Full backups occur at regular intervals, the most recent backup after the full backup is the son. Annual backups are referred to as the grandfather, monthly are the father, and weekly the son. Weekly or daily incremental backups are done between full backups.

Question 37

Full Archival Method

Answer 37

All full backups, incremental backups, and any other backups are stored forever.

Question 38

Backup Server Method

Answer 38

A dedicated server is used for backups

Question 39

Three types of backup methods

Answer 39

1. Grandfather, Father, Son method
2. Full Archival Method
3. Dedicated Backup Server

Question 40

Backout

Answer 40

A reversion from a change that had negative consequences.

Question 41

Six Steps of any Incident Response Process

Answer 41

1. Preparation
2. Identification
3. Containment
4. Eradication
5. Recovery
6. Lessons Learned

Question 42

Incident Response Plan (IRP)

Answer 42

Outlines what steps are needed and who is responsible for deciding how to handle the situation

Question 43

Act in Order of Volatility

Answer 43

Address multiple issues in order of volatility (OOV), the most volatile should be handled first.
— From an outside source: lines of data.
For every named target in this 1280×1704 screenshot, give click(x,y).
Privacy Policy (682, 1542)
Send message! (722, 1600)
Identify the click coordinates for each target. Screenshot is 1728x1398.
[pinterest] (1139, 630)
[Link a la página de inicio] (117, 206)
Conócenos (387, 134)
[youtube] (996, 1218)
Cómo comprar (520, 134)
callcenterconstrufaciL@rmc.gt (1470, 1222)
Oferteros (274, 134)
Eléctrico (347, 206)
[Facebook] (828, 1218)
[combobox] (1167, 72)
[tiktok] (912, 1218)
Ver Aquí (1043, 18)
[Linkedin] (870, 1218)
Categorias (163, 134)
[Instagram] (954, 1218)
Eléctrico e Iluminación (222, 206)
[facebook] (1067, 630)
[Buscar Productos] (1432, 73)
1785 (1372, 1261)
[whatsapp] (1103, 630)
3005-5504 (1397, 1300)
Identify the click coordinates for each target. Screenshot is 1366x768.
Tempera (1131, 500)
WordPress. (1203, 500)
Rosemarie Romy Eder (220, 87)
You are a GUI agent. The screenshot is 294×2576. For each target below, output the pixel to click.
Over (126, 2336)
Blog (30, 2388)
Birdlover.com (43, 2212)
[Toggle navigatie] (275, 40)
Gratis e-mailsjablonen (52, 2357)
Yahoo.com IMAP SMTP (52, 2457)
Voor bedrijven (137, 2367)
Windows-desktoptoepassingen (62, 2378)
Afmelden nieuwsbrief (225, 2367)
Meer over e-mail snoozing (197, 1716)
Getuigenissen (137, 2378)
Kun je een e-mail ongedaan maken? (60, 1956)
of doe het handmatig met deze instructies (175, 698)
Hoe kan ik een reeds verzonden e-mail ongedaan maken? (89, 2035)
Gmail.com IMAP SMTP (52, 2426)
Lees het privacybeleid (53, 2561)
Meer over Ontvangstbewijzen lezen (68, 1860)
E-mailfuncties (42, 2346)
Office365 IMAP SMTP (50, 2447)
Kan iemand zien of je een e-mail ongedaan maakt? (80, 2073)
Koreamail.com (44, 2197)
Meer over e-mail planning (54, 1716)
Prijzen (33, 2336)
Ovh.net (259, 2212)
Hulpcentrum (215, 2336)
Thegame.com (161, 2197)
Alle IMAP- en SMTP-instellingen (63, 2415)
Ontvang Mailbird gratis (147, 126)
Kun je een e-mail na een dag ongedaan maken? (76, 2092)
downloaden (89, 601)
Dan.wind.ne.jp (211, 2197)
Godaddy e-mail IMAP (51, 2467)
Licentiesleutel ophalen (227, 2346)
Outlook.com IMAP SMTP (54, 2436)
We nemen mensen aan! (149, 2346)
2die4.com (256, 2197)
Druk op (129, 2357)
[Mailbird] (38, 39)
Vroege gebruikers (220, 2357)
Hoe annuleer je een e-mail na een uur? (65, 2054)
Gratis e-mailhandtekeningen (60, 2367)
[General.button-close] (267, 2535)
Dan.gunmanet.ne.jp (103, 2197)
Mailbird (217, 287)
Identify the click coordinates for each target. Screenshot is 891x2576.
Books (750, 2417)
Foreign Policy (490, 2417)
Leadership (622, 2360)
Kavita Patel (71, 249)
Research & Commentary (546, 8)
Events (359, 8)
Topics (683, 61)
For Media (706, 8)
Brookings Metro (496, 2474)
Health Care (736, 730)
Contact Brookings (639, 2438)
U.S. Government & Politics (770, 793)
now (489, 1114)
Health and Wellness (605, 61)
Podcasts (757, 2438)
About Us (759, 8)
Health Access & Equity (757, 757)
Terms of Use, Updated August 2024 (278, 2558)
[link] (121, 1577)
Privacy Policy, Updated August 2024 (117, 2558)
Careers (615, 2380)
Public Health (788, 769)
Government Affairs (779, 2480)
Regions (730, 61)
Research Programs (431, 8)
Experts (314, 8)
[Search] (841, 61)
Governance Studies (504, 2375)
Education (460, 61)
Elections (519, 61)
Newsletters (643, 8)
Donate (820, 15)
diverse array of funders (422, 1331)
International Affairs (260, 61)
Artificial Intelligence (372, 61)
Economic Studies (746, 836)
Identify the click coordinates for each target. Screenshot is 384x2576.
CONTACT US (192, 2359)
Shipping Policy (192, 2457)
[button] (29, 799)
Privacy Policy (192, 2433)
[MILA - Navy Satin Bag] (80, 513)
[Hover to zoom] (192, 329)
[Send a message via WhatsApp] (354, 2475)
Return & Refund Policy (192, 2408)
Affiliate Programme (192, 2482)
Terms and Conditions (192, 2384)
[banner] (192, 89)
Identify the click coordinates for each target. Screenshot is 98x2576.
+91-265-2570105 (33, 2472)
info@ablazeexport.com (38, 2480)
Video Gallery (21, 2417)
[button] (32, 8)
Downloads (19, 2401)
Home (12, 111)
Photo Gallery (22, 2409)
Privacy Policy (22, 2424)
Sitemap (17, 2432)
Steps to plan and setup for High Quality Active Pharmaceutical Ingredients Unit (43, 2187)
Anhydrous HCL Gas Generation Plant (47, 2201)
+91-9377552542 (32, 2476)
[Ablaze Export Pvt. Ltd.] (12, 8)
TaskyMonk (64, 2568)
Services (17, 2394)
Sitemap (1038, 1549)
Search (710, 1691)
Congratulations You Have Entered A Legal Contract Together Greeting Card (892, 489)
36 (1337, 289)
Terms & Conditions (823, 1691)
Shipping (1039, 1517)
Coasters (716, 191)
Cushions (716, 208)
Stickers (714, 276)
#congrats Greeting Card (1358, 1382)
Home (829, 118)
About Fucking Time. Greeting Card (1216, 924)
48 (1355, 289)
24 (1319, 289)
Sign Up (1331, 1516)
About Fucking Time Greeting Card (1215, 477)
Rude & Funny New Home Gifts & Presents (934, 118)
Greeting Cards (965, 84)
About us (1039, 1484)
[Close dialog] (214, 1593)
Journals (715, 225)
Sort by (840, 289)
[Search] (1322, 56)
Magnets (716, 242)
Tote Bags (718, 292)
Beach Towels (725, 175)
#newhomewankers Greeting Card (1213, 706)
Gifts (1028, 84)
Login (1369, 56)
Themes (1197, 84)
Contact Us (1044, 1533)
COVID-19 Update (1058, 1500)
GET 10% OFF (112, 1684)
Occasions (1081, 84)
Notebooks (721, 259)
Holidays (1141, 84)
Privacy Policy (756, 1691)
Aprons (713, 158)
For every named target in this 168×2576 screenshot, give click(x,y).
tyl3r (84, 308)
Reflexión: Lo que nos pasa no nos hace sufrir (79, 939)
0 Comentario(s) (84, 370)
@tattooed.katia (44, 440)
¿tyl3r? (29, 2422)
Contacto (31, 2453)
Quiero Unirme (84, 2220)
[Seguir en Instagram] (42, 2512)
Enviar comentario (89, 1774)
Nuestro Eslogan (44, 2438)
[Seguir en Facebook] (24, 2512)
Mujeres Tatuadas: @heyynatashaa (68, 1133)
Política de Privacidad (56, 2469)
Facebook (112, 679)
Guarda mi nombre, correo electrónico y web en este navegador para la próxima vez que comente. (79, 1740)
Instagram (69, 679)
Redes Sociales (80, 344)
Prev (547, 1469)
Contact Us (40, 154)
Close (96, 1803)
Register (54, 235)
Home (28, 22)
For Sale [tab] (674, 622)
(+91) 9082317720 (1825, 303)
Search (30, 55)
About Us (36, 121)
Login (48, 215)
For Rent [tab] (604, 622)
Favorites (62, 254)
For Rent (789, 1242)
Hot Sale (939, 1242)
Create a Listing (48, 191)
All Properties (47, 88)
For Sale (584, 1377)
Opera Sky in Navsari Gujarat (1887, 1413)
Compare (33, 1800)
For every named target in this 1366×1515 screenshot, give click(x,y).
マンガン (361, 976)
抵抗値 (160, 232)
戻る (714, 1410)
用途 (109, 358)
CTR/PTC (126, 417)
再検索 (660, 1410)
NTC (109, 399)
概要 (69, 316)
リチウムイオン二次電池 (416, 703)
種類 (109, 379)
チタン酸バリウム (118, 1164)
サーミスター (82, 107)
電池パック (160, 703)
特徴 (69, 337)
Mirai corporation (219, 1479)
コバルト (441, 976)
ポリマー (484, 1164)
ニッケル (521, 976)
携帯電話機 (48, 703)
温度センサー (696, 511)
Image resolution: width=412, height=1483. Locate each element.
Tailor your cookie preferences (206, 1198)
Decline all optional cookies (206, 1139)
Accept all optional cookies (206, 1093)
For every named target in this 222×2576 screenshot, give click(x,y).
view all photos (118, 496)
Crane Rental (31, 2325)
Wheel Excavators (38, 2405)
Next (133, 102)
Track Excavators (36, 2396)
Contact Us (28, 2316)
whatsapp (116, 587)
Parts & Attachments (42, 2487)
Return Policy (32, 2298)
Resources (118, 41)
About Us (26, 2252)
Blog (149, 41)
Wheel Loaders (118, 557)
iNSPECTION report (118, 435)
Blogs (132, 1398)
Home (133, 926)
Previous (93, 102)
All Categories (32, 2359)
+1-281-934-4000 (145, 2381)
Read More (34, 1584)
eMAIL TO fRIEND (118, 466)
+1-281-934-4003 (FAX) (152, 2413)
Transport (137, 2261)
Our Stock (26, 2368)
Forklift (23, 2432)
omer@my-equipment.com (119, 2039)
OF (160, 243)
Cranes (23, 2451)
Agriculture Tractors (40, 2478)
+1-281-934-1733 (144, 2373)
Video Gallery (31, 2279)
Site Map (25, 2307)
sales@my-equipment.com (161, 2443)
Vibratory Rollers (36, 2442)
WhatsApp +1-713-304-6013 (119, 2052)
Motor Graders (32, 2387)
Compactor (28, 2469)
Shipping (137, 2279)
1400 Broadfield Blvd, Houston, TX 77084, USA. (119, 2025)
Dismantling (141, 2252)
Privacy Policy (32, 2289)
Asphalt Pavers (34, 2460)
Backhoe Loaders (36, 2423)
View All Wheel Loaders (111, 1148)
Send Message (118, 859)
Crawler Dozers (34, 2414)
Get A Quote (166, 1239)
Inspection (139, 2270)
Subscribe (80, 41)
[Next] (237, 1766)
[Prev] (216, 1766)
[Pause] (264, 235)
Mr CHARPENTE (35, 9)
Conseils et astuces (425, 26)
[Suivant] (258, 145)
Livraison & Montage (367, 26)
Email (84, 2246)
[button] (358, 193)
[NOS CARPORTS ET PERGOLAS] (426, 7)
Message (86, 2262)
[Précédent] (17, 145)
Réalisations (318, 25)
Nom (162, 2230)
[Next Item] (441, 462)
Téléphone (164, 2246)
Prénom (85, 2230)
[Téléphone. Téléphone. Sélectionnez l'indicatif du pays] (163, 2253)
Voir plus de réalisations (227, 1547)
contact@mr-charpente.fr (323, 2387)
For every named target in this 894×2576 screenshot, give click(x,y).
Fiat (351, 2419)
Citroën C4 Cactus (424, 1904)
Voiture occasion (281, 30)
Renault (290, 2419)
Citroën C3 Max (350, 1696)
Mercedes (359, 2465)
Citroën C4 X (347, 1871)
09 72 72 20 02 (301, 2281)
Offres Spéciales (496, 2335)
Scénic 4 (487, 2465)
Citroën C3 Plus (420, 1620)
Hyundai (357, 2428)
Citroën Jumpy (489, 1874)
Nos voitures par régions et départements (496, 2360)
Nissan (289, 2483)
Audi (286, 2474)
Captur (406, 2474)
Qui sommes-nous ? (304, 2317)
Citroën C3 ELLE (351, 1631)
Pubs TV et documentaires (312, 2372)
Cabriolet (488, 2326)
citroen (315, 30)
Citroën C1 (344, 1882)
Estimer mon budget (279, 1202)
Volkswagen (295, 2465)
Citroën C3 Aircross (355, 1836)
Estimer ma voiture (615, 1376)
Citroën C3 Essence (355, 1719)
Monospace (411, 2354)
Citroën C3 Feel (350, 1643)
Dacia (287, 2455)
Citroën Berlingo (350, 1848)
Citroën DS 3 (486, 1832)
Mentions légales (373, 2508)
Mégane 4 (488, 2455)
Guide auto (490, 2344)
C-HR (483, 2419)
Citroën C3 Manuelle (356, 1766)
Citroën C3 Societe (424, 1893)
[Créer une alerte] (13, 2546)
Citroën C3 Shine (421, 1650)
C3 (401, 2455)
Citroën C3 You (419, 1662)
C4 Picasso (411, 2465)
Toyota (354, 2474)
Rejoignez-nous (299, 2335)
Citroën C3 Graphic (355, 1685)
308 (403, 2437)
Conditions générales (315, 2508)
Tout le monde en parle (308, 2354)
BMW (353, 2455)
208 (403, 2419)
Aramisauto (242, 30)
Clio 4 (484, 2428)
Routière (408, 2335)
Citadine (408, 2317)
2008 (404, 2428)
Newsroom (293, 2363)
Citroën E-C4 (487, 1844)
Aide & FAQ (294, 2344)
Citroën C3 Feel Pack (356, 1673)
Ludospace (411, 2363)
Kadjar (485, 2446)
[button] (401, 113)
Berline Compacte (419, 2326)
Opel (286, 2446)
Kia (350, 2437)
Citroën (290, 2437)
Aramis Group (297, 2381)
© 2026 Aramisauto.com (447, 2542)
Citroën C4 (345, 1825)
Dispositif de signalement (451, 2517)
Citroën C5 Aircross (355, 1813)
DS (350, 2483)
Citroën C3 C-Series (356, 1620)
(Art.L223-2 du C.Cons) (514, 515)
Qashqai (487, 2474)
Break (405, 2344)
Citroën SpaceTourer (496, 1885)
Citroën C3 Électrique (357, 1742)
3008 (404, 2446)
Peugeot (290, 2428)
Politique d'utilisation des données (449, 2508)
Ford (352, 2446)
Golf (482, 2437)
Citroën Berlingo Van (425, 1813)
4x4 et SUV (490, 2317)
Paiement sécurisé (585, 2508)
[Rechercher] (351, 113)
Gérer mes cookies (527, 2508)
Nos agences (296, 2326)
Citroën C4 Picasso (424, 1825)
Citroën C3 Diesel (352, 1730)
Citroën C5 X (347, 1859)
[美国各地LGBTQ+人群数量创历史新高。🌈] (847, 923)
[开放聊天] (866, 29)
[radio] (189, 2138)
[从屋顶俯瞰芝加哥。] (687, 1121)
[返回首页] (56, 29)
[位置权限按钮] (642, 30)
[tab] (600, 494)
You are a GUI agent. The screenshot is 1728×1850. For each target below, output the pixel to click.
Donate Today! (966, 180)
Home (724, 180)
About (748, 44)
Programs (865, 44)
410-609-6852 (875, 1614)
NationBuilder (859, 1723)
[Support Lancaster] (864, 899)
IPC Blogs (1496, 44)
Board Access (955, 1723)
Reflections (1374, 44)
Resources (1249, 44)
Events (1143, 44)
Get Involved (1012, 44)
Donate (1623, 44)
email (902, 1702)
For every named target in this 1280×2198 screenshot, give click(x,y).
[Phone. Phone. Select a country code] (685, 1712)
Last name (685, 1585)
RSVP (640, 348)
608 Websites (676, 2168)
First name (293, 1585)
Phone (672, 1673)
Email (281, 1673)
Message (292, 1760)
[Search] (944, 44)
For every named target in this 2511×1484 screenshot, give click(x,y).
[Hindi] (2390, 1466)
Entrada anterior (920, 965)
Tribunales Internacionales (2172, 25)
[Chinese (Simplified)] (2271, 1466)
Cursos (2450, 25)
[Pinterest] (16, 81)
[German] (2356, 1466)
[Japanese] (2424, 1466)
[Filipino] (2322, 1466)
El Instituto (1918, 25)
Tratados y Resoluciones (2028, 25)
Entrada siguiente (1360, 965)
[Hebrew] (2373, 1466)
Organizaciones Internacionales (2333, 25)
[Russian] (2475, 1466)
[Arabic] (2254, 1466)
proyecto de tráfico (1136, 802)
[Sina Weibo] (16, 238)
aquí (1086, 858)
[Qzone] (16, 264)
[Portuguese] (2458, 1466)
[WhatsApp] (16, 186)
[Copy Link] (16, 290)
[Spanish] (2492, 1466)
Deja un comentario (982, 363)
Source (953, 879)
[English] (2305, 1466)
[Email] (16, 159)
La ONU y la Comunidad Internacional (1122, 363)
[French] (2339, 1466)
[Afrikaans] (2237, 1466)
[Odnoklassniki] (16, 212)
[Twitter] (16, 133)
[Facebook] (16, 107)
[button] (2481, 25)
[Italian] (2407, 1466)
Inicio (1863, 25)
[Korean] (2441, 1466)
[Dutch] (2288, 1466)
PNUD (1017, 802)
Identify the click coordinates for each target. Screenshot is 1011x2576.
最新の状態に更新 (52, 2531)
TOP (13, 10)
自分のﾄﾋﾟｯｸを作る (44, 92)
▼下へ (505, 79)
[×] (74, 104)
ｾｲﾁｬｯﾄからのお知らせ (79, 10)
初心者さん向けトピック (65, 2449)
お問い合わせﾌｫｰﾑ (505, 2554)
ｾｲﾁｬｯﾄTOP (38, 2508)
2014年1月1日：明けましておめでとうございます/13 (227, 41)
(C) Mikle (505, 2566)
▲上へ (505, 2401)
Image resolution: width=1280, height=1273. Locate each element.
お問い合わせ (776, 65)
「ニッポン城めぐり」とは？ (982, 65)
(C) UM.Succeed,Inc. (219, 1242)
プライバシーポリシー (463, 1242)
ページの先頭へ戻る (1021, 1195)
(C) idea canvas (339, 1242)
The amount of time evidence is available can vary and the most volatile will be harder to collect later.

Question 44

Some documentation that should be made during an incident.

Answer 44

1. Capture a system image while it is in an exploited state for future reference
2. Document network traffic and logs - this helps to identify trends during repeated attacks
3. Capture video
4. Record time offset
5. Take Hashes (this is important evidence in identifying known, traceable software applications)
6. Capture screenshots
7. Talk to witnesses
8. Track man hours and expenses
9. Create an after-action report

Question 45

Tabletop Exercise

Answer 45

Simulation of a disaster

Question 46

Five levels of tabletop exercise testing

Answer 46

1. Document review
2. Walkthrough
3. Simulation
4. Parallel test
5. Cutover test

Question 47

Computer Security Incident Response Team (CSIRT)

Answer 47

Incident Response Team - formalized or ad hoc team to respond to an incident after it happens.